Spring Basics - What Is A Dependency?


Most important feature of Spring Framework is Dependency Injection. To understand Dependency Injection, you need to understand the concept of a Dependency.

You will learn

  • What is a Dependency?
  • How are applications built? How is one layer dependent on another?
  • How is a class dependent on another?
  • How does the Spring Framework do Dependency Injection?

In this article, we have a look at what a dependency is in general terms, and then in the context of the Spring framework.

Spring Framework

This is the second article in a series of articles on Spring Framework:

Dependencies At A High Level

We build enterprise applications in multiple layers: image info

A typical Java application will have three layers in its architecture: web, business and data.

  • The web layer
  • The business layer
  • The data layer

In the above scenario:

  • Web Layer depends on Business Layer.
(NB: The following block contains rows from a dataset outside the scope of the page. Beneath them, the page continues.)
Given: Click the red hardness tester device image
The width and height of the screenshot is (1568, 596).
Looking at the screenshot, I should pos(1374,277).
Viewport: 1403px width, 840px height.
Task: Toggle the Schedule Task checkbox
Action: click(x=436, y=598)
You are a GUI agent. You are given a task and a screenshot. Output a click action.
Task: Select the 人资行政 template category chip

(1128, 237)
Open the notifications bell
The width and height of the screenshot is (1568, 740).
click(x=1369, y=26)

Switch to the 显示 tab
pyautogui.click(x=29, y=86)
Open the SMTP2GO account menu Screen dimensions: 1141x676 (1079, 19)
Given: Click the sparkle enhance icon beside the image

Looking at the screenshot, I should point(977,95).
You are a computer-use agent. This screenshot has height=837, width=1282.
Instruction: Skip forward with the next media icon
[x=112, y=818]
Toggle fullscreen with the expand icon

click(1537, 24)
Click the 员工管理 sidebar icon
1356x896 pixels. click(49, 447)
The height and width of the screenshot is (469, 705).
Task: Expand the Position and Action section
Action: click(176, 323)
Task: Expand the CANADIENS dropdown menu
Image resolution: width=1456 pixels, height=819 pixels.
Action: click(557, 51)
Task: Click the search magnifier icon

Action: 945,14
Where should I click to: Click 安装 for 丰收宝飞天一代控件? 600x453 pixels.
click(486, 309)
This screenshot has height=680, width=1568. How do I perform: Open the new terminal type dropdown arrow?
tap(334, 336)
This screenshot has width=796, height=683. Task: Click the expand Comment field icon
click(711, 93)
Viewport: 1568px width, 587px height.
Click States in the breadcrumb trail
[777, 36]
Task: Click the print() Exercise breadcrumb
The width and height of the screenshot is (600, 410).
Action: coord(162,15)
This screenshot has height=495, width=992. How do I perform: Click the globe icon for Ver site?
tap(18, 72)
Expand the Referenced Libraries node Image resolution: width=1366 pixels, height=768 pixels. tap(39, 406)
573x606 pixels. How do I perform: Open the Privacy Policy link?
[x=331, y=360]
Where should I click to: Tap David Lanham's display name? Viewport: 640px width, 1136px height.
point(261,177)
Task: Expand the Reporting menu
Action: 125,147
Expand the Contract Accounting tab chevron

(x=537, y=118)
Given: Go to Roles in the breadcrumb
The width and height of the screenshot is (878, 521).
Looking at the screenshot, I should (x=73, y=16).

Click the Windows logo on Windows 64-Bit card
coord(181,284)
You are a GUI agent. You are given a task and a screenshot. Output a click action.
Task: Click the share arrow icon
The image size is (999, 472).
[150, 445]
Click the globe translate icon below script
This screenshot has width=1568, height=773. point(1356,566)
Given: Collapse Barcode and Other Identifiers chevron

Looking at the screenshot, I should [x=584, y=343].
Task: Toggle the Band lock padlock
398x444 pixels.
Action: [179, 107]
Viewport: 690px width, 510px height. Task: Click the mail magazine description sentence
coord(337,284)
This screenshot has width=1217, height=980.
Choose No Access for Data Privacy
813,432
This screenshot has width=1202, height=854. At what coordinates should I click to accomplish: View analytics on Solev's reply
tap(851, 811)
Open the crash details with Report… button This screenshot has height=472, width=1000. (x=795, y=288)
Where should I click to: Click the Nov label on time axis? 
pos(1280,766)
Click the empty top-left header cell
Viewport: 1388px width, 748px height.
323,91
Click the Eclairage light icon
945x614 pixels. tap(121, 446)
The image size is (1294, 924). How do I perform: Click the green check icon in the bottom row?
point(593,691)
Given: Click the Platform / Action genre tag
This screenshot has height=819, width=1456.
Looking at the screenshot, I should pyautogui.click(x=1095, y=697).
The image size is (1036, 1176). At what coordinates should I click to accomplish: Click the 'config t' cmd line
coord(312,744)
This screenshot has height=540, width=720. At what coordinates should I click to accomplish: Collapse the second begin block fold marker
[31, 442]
The business layer is a dependency for the web layer.
  • Business layer depends on Data Layer. The data layer is a dependency for the business layer.

Dependencies At Class Level

Let’s look at an example:


	@Service
	public class ClientBOImpl implemented ClientBO {
		@Autowired
		ProductDO productDO;
		@Autowired
		ClientDO clientDo;

		@Override
		public Amount getClientProductsSum(long cliendId) {
			//...
		}

		@Override
		public void saveChangedProducts(long clientId,
										List<Product> userEnteredProducts) {
			//...
		}

		//...
	}

ClientBOImpl is the business class, and it makes use of two data layer classes - ProductDO and ClientDO.

Let’s now have a look at the business logic within ````ClientBOImpl```:

  • getClientProductsSum() : This returns the sum of all products for a given client.
  • saveChangedProducts() : When products are modified on the application page, this method is called.

Both methods in ClientBOImpl need either ProductDO or ClientDO. ProductDO and ClientDO are dependencies of ClientBOImpl.

Inputs/Outputs Are Not Dependencies

If you look at public Amount getClientProductsSum(long clientId), clientId is merely an input, not a dependency. Similarly, the total calculated amount returned by getClientProductsSum is an output, not a dependency.

A Few More Examples Of Dependencies

Example-1

Have a look at the following code:


	@Component
	public class ComplexAlgorithmImpl {
		@Autowired
		private SortAlgorithm sortAlgorithm;	
		//...
	}

	public interface SortAlgorithm {
		public int[] sort(int[] numbers);
	}

	@Component
	public class QuickSortAlgorithm implements SortAlogrithm {
		//...
	}

ComplexAlgorithmImpl performs a lot of complex logic, and sorting is one of the steps.

The SortAlgorithm is a dependency of ComplexAlgorithmImpl.

Since SortAlgorithm is an interface, you can easily change the actual sort algorithm used by ComplexAlgorithmImpl, without changing its code.

Example-2

Consider the following code:


	import java.sql.ResultSet;

	@Repository
	public class PersonJdbcDao {
		@Autowired
		JdbcTemplate jdbcTemplate;

		class PersonRowMapper implements RowMapper<Person> {
			@Override
			public Person mapRow(ResultSet rs, int rowNum) throws SQLException {
				//...
			}
			//...
		}
	}

To execute a query on the database, PersonJdbcDao needs JdbcTemplate. Therefore, JdbcTemplate is a dependency of PersonJdbcDao.

Let’s look at a simple method:


	public Person findById(int id) {
		return jdbcTemplate.queryForObject(//...);
	}

id is the input for this method, and the output returned is of type Person.

In the above method, we are making use of a dependeny jdbcTemplate . The inputs and outputs are not dependencies.

Do check out our video on the same topic:

image info

Summary

In this article, we focused on the most important concept in Spring Framework - a dependency.